アンチ・エイジングからスマート・エイジングへ

 
 

2010年2月10日号 第36回

村田裕之
 

アンチ・エイジングとは「生きることの否定」

日本で見られるアンチ・エイジングの概念はアメリカからの輸入である。アメリカでアンチ・エイジングという概念が生まれた背景には、人が年を取ることをネガティブなものと見なす年齢差別主義的な見方がある。これには一八世紀の産業革命以来形成された機械文明的な価値観が大きく影響している。つまり、人間の体は精密機械のようなものであり、加齢とともに身体機能が衰えるのは、性能が衰える機械設備と同様に、価値の下がるもの、避けるべきものとされてきた。

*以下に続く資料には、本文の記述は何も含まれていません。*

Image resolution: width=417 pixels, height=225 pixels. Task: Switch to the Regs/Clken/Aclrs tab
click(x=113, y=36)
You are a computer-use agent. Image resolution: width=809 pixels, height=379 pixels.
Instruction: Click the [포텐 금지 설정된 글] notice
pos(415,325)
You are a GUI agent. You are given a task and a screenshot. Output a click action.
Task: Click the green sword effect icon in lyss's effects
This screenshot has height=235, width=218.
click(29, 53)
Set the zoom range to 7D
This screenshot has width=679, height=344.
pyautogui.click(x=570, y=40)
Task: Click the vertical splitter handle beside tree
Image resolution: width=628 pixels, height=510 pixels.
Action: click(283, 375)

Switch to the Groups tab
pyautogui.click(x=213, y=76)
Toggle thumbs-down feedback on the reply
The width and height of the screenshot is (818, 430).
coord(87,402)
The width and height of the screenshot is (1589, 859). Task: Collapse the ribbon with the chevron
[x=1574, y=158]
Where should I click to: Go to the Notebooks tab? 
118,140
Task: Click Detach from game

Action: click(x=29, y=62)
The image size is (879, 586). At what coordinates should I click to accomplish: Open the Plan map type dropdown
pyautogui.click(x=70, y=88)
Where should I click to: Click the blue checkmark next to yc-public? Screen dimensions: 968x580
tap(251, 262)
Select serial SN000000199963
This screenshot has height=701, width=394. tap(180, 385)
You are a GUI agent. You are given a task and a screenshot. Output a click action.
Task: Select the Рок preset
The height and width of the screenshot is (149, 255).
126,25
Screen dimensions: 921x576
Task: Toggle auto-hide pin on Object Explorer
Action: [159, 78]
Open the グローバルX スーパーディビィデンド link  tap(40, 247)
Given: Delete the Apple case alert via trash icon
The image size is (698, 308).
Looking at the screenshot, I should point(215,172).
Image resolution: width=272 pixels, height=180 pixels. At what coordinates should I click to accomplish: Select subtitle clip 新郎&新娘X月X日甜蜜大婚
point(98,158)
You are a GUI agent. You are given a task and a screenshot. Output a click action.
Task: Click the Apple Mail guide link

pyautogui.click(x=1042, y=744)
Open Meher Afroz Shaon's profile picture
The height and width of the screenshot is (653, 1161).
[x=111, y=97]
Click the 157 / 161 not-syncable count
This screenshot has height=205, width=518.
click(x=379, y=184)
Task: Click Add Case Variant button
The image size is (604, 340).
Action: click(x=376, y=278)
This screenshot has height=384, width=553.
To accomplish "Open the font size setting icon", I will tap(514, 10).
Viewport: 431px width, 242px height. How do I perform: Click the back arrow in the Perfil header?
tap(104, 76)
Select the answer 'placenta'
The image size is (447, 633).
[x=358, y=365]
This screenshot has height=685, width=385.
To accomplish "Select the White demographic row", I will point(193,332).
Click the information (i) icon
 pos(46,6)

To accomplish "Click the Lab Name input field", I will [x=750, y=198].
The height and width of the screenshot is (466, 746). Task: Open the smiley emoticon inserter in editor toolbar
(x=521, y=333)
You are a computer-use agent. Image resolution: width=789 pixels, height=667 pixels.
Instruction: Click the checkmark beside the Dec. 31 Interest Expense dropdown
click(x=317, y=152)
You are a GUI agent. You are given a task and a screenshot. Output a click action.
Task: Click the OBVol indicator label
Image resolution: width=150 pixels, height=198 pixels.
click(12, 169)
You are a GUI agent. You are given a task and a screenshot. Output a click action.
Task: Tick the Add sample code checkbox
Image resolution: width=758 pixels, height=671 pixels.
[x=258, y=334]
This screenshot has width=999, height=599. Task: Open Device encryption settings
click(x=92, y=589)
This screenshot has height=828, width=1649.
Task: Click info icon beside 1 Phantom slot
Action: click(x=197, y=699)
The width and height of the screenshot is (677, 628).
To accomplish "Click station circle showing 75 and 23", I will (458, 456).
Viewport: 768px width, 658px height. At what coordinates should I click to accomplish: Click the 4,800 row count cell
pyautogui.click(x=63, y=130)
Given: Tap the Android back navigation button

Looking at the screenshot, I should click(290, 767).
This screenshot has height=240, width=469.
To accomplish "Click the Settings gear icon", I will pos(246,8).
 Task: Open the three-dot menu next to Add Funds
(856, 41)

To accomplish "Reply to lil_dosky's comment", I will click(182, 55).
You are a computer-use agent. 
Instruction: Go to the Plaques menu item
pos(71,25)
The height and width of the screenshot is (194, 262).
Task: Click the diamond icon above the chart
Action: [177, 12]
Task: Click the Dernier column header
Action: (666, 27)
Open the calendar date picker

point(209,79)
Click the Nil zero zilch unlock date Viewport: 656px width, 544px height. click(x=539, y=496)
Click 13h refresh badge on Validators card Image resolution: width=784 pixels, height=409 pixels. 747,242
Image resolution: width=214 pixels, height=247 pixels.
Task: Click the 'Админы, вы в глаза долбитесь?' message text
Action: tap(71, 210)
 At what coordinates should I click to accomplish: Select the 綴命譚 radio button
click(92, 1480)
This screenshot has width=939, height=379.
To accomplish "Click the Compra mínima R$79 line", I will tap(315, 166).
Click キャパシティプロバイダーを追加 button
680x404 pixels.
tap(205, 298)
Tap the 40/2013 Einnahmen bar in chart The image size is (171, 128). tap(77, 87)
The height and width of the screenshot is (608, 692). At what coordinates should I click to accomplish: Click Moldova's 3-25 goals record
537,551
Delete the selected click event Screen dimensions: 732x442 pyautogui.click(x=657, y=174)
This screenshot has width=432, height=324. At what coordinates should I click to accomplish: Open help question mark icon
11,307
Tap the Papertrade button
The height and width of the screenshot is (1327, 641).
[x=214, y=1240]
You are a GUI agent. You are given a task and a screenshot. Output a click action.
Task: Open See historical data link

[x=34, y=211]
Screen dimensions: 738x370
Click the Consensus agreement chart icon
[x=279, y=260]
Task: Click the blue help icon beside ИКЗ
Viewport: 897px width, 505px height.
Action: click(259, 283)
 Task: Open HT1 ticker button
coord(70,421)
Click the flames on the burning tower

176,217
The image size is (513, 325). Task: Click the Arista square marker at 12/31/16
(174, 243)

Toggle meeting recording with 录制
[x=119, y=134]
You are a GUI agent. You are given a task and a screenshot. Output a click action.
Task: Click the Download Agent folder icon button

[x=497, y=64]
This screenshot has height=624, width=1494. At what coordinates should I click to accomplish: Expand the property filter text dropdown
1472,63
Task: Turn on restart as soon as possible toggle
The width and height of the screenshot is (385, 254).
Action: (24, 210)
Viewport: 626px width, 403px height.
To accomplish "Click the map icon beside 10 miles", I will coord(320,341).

しかし、エイジングに対するこうした見方は、視野が狭い。なぜなら、人間の体は精密機械ではないばかりか、エイジングに伴い人の思考力や洞察力といった知的能力や精神的な能力が開花する可能性を見落としているからだ。

人のエイジングは受精した瞬間から命尽きるまで続く。生きている間に人の身体の性質は刻々と変化し続ける。エイジングとは生きていることの証である。

アンチとは、「否定する意味」の接頭辞である。したがって、アンチ・エイジングとは、生きていることの証であるエイジングを否定するので「死」を意味することになる。アンチ・エイジングを唱導している人の多くは、この基本的なことをご存じないようだ。